A Collisional-Energy-Cascade Model for Nonthermal Velocity Distributions of Neutral Atoms in Plasmas

TL;DR

This paper introduces a collisional energy cascade model to explain nonthermal velocity distributions of neutral atoms in plasmas, capturing the observed high-energy tails better than traditional models.

Contribution

It proposes a novel model based on collisional energy cascade, deriving a generalized Mittag-Leffler distribution to describe nonthermal velocity distributions in plasmas.

Findings

The model fits experimental velocity distributions of radicals in plasmas.

The steady-state distribution is approximated by a generalized Mittag-Leffler distribution.

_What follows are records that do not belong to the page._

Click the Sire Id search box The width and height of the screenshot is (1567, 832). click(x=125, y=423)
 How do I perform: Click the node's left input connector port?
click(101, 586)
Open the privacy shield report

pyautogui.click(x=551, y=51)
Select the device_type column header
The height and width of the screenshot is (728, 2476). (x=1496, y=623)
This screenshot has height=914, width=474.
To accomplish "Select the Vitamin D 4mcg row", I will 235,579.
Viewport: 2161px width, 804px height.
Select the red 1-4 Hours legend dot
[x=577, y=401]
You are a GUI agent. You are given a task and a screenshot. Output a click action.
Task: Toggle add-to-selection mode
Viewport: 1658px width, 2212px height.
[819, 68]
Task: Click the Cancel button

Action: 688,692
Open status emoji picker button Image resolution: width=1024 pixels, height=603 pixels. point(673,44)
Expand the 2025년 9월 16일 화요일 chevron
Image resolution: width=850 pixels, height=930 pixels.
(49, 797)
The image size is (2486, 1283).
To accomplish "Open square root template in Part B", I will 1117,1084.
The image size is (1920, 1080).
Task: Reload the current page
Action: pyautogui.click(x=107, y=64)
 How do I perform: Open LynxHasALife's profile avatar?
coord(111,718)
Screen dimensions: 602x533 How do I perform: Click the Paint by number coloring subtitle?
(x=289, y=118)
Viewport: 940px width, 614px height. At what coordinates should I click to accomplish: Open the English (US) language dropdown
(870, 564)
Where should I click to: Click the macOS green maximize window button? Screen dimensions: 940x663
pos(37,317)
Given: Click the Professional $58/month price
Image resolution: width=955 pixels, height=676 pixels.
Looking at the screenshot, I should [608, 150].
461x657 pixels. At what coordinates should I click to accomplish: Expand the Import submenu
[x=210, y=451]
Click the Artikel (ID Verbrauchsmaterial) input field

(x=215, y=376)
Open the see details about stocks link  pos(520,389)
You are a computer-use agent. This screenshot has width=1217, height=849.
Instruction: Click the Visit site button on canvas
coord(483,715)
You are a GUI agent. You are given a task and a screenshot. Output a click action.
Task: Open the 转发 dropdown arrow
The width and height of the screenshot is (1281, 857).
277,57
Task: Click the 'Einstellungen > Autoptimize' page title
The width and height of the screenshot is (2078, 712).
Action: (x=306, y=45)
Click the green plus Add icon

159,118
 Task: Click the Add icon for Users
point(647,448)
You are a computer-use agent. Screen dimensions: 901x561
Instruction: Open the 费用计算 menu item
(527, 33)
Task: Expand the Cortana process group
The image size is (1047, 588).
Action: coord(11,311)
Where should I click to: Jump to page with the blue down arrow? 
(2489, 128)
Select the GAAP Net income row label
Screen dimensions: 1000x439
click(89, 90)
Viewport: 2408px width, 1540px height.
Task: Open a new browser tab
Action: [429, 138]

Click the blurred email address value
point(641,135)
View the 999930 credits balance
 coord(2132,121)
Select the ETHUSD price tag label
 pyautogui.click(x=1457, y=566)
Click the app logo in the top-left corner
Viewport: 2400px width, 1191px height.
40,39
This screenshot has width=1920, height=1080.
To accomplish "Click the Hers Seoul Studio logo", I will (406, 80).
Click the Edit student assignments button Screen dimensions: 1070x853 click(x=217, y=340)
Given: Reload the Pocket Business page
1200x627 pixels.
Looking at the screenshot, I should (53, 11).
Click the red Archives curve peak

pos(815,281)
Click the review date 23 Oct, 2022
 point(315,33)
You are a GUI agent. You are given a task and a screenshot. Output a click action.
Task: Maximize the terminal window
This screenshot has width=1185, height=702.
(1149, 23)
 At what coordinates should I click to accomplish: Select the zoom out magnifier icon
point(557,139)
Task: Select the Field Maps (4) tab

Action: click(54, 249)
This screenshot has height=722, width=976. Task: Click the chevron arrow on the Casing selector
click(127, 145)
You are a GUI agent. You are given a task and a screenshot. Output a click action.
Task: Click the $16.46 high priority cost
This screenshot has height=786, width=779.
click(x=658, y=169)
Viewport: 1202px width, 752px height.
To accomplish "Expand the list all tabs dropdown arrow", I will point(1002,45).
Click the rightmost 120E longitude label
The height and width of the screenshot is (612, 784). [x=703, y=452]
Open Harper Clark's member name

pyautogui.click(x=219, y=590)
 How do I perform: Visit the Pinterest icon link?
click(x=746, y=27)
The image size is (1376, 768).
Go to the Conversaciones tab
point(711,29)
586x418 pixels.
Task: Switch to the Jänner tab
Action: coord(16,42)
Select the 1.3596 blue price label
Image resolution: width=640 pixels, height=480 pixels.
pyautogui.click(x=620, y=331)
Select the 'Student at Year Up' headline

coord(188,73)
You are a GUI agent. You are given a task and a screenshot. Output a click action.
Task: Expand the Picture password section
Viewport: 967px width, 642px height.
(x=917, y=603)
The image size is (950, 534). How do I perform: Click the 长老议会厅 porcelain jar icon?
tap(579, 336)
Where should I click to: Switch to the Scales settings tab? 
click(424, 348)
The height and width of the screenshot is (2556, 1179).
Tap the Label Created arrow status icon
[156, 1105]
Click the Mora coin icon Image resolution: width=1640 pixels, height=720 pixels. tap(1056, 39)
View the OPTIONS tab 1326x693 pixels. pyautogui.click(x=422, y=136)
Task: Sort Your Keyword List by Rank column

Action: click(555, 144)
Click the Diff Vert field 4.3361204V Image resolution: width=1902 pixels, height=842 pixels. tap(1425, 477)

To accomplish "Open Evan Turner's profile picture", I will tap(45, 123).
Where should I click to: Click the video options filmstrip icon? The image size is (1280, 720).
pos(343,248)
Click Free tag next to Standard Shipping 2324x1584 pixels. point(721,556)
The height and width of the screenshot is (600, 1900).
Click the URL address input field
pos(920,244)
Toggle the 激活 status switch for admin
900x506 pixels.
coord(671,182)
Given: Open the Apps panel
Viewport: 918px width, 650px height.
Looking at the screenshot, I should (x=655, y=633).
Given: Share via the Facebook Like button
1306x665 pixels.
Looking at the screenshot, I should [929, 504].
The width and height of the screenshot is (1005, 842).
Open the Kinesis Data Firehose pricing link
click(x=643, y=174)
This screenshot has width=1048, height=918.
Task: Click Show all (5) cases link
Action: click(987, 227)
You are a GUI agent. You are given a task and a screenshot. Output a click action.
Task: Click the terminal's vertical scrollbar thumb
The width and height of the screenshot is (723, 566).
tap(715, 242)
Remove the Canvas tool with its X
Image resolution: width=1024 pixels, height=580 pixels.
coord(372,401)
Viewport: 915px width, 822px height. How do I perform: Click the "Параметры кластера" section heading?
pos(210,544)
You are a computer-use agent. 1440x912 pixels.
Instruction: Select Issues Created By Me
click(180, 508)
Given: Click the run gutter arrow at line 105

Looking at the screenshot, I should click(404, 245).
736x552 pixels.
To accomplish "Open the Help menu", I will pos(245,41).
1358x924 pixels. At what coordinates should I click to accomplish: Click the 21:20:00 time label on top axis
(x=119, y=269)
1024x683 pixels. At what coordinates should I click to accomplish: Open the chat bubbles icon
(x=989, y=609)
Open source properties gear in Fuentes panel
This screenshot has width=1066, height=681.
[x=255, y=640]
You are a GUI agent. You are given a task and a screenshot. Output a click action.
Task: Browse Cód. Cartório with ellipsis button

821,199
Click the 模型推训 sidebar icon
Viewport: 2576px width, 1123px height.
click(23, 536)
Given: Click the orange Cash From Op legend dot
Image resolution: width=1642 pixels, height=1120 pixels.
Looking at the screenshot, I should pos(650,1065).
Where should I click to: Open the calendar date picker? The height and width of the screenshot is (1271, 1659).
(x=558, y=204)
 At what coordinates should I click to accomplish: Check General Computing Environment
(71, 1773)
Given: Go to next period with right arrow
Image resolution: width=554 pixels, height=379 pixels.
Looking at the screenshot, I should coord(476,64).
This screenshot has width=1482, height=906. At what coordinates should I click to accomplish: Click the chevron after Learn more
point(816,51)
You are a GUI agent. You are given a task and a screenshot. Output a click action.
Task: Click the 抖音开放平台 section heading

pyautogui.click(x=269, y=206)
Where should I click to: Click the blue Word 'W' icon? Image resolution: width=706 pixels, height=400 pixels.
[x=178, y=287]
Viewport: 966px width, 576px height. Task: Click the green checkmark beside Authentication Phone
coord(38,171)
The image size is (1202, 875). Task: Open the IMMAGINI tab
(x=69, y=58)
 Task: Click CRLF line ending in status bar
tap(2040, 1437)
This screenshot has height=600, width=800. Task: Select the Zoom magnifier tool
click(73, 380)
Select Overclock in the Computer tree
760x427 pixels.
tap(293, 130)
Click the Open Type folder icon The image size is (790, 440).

The model links nonthermality to energy dissipation and entropy production.

Abstract

Nonthermal velocity distributions with much greater tails than the Maxwellian have been observed for radical atoms in plasmas for a long time. Historically, such velocity distributions have been modeled by a two-temperature Maxwell distribution. In this paper, I propose a model based on collisional energy cascade, which has been studied in the field of granular materials. In the collisional energy cascade, a particle ensemble undergoes energy input at the high-energy region, entropy production by elastic collisions among particles, and energy dissipation. For radical atoms, energy input may be caused by the Franck-Condon energy of molecular dissociation or charge-exchange collision with hot ions, and the input energy is eventually dissipated by collisions with the walls. I show that the steady-state velocity distribution in the collisional energy cascade is approximated by the generalized Mittag-Leffler distribution, which is a one-parameter extension of the Maxwell distribution. This parameter indicates the degree of the nonthermality and is related to the relative importance of energy dissipation over entropy production. This model is compared with a direct molecular dynamics simulation for a simplified gaseous system with energy input and dissipative wall collisions, as well as some experimentally observed velocity distributions of light radicals in plasmas.